Truth be told, I wasn’t quite so appalled by my teammates’ morbidness as I pretended. Having been with them almost four weeks now, I’ve gotten used to the gallows humor that is routinely traded among the guys especially. Professional running is a relentless grind, no matter how much you love the sport. Two runs a day, seven days a week, forty-eight weeks a year, plus all the other stuff: strength training, tortuous massages, PT appointments, a burdensome need for sleep. For these folks, voicing the occasional unserious suicidal ideation just might be the only alternative to quitting for real.
As the slowest runner, I again had the honor of starting first. When I was double-knotted and ready, I gave Coach Ben the nod and he and Bob and I moseyed up to the stenciled yellow “S” that marks Lake Mary Start—the first of the sixty-four paint daubs Ben and Jen touch up every spring.

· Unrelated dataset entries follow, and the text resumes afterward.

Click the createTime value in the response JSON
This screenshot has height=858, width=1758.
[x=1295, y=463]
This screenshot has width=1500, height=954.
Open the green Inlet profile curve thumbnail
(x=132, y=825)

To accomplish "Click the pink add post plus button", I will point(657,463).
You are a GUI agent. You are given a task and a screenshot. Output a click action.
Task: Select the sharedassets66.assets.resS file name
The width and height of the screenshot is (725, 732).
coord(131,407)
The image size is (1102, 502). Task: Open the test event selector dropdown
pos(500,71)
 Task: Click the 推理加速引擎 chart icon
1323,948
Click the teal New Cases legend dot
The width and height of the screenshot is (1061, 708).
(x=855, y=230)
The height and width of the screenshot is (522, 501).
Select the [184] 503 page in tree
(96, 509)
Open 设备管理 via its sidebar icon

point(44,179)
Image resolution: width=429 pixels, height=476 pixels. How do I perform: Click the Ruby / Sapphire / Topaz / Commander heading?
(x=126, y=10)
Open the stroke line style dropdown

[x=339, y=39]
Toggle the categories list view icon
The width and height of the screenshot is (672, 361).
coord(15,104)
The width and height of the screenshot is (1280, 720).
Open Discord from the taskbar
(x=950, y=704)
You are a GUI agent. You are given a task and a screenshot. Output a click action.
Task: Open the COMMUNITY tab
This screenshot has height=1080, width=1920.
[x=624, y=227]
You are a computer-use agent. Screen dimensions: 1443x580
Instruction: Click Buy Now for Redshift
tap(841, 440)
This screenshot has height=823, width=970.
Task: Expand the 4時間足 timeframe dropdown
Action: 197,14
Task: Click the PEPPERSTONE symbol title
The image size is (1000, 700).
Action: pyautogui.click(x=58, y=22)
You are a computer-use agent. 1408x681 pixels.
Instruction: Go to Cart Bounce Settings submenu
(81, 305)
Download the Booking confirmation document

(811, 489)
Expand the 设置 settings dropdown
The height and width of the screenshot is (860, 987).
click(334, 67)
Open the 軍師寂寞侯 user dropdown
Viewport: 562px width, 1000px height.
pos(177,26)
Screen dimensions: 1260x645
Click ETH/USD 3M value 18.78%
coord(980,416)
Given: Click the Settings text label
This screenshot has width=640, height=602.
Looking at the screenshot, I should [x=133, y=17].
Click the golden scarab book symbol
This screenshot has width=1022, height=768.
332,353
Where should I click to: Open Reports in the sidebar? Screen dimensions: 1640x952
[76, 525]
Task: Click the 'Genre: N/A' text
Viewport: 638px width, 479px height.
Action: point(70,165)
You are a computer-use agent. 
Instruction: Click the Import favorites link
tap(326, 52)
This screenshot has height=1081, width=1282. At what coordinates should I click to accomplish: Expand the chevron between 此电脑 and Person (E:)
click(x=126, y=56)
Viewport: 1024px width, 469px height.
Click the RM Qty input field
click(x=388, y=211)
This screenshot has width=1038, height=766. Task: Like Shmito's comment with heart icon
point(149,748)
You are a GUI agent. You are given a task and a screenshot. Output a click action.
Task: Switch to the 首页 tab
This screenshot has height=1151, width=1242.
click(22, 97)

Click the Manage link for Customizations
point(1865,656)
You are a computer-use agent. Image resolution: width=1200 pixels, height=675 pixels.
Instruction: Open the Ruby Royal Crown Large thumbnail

“Do we go when you tell us to or do we just go?” I asked Ben.
“Go!”..We went, Bob keying off me as I keyed off my watch, remembering the promise I’d made to Coach Ben after my last run on Lake Mary Road to not run faster just because I could. And I meant to keep it—I really did. But 6:25 per mile felt so laughably easy that, when Too Slow became restless and began stretching the invisible gangline between us like a sled team’s alpha dog, I allowed myself to be pulled along. We hit Mile 1 in 6:14, at which point Bob sped up even more and I reluctantly let him go.
“Too fast, Too Slow!” I called after him, pleased with my cleverness. I completed the second mile a few paces behind Bob in 6:07, still feeling as relaxed as a tanned man in a hammock sipping from a tall glass of iced tea. Coach Ben was waiting for us at the two-mile mark with my bottle, which I grabbed on the fly.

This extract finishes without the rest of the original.